От него несло кислым перегаром.

– Спасибо, не стоит. – У Шона не было никакого желания разговаривать с пьяными.

– Да брось ты, давай выпьем, – продолжал приставать выпивоха.

Он пошатнулся, и напиток Шона пролился на стойку.

– Отстань! – Шон сбросил с плеча его руку.

– Ты что, меня не уважаешь?

– Уважаю. Но выпивать хочу один.

– Может, тебе моя морда не нравится?

Выпивоха подвинул морду поближе. Шону она не понравилась.

– Ну-ка, подвинься, будь хорошим мальчиком. – Выпивоха хлопнул ладонью по стойке. – Чарли, налей-ка этому горилле.

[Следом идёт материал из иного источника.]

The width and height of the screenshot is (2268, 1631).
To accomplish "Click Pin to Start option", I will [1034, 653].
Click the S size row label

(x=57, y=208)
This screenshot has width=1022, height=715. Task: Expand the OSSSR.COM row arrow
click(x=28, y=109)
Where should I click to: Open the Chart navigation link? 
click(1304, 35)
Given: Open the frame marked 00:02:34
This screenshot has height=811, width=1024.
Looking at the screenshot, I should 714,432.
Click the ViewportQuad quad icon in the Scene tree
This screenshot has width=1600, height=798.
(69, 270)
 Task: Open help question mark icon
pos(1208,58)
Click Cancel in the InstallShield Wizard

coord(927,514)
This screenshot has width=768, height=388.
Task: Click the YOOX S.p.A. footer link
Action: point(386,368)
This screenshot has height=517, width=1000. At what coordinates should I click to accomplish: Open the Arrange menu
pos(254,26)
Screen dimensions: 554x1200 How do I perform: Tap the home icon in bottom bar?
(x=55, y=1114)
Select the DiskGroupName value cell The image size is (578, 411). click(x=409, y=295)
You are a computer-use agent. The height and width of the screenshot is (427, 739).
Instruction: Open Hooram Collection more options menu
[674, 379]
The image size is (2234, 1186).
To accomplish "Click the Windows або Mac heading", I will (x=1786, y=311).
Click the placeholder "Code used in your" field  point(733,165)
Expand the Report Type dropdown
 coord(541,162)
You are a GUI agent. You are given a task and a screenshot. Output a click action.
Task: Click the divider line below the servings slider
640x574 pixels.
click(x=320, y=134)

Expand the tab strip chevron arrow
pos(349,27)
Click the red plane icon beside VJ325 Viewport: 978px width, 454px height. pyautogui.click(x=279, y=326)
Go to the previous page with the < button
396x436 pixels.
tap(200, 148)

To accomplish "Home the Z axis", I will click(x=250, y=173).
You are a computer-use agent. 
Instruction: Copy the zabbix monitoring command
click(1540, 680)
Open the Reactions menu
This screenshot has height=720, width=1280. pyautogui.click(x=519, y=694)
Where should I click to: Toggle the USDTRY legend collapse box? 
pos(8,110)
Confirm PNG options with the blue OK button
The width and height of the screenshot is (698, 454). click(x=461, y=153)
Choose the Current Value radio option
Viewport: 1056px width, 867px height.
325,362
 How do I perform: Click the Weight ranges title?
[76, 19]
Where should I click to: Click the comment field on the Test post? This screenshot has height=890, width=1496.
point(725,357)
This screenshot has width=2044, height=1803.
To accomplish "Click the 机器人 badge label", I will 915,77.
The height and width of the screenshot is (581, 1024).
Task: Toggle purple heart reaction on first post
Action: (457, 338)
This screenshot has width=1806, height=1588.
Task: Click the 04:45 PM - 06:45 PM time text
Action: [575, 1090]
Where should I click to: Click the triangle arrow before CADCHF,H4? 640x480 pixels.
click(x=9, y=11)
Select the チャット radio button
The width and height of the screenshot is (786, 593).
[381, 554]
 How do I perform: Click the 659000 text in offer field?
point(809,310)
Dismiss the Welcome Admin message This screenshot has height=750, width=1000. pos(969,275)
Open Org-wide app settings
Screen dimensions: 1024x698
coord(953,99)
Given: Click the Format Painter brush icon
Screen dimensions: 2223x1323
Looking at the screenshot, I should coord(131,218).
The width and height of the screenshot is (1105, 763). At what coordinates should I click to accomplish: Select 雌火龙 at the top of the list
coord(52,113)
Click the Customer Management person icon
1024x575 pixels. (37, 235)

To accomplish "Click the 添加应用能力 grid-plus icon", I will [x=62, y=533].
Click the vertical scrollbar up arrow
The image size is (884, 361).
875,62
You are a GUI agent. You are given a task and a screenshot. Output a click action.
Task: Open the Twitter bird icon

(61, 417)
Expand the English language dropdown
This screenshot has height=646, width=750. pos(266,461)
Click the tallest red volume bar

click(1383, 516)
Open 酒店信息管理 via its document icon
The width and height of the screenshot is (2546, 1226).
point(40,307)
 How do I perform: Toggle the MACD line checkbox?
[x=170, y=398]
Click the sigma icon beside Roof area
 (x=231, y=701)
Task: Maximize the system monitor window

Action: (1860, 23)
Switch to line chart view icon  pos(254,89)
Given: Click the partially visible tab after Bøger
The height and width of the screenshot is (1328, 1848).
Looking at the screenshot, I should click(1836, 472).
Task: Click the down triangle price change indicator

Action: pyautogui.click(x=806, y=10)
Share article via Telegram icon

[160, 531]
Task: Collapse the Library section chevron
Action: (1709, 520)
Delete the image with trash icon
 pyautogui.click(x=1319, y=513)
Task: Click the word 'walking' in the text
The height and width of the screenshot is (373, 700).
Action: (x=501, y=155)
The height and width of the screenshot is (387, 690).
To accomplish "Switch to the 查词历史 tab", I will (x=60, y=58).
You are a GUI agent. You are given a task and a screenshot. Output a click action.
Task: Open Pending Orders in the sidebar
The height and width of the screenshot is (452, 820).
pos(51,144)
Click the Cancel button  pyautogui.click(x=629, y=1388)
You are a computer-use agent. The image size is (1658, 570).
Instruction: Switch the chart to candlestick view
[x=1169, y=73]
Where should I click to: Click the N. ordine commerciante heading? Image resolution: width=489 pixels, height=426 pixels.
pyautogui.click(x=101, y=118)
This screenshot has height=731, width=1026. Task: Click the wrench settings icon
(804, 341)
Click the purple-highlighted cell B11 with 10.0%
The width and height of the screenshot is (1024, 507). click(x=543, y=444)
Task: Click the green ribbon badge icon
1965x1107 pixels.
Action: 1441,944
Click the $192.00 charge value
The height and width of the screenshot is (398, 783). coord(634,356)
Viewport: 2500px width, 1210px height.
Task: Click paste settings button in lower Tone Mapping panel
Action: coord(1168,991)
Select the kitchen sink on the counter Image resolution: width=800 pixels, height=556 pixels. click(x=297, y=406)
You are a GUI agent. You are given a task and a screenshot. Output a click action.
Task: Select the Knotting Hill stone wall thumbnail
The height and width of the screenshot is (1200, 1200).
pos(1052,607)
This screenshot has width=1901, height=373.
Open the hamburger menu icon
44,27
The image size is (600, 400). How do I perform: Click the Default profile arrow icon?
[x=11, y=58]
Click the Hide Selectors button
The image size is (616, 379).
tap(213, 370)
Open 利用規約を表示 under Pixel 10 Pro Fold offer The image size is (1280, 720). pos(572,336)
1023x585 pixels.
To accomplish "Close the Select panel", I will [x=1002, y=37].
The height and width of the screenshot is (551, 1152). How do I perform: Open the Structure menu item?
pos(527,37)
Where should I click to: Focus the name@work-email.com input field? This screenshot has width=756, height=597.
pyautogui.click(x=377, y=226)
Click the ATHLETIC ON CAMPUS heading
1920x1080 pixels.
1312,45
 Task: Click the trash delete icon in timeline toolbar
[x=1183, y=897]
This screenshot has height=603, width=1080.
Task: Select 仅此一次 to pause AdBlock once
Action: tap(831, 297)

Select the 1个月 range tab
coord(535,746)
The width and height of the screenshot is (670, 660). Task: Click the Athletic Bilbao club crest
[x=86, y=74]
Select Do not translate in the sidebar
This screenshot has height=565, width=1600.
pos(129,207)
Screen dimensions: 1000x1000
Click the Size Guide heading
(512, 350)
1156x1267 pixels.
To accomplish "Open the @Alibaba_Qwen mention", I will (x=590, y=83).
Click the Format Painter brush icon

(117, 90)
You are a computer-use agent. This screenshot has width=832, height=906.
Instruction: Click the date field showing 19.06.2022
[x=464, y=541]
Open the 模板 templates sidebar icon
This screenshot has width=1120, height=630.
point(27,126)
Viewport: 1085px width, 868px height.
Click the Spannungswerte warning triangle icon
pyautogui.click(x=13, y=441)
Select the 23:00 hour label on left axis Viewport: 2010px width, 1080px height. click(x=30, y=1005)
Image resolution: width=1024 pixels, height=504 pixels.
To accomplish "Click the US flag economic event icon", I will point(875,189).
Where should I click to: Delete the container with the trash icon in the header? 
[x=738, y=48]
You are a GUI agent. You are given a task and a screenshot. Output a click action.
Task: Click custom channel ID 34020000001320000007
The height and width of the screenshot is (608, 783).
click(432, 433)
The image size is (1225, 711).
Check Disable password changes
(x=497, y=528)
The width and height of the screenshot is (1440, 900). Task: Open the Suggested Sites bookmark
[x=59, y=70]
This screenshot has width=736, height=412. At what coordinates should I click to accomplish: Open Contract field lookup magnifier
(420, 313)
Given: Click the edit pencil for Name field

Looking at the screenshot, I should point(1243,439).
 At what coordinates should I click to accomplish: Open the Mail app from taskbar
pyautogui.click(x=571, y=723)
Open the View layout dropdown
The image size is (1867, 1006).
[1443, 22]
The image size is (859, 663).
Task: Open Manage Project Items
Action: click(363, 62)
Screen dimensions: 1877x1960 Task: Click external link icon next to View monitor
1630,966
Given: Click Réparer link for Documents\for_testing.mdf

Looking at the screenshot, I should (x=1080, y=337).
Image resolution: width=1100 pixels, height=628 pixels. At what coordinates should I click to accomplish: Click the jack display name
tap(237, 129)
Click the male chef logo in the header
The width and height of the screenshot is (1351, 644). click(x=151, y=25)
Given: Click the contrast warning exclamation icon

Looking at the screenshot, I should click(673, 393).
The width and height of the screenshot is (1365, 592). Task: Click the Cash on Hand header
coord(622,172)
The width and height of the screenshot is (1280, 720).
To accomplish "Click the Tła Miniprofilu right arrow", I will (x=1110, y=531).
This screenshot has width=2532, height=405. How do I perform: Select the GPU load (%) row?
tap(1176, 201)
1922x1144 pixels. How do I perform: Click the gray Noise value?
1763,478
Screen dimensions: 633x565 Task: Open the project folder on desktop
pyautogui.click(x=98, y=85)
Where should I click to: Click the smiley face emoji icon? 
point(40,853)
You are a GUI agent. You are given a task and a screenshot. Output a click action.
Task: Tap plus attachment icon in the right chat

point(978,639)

Двойной. А не выпьет, забью ему стакан в глотку.

Перед Шоном возник еще один стакан, но он и бровью не повел. Проглотил остатки из своего и повернулся к двери. Выпивоха схватил этот стакан и выплеснул бренди ему в лицо. От спирта защипало в глазах, Шон обиделся и, недолго думая, вонзил свой кулак этому шкафу в живот. Тот согнулся пополам, и Шон добавил прямо в морду. Шкаф покачнулся и рухнул, окрасив пол кровью, хлестнувшей из носа.

– За что ты его? – спросил еще один шахтер, помогая выпивохе принять сидячее положение. – Он же тебя угостить хотел, мог бы и выпить…

Со всех сторон на Шона смотрели недобрые глаза, – понятное дело, он тут чужак.

– Сам напрашивается парень.

– Крепкая обезьянка… а с обезьянами мы знаем, что делать.

– Ну-ка, ребята, разберемся с этим мордоворотом.

21

Каросса – накидка из звериных шкур или кожи, которую носят туземцы в Южной Африке.

22

Братишка (африкаанс).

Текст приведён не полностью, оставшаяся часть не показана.